[Rows from a dataset]
——————————

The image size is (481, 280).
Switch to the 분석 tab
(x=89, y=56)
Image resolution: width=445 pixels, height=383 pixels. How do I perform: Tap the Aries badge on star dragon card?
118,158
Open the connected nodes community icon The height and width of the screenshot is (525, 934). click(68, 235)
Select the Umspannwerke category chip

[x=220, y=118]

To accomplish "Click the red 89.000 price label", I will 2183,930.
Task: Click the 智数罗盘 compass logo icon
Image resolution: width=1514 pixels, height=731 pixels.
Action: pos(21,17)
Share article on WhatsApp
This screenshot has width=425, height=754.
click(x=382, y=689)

——————————

Task goal: Update the items above by replacing every occurrence of "Image resolution" with "Screen resolution". Leave everything else unchanged.

Result of this exercise:
The image size is (481, 280).
Switch to the 분석 tab
(x=89, y=56)
Screen resolution: width=445 pixels, height=383 pixels. How do I perform: Tap the Aries badge on star dragon card?
118,158
Open the connected nodes community icon The height and width of the screenshot is (525, 934). click(68, 235)
Select the Umspannwerke category chip

[x=220, y=118]

To accomplish "Click the red 89.000 price label", I will 2183,930.
Task: Click the 智数罗盘 compass logo icon
Screen resolution: width=1514 pixels, height=731 pixels.
Action: pos(21,17)
Share article on WhatsApp
This screenshot has width=425, height=754.
click(x=382, y=689)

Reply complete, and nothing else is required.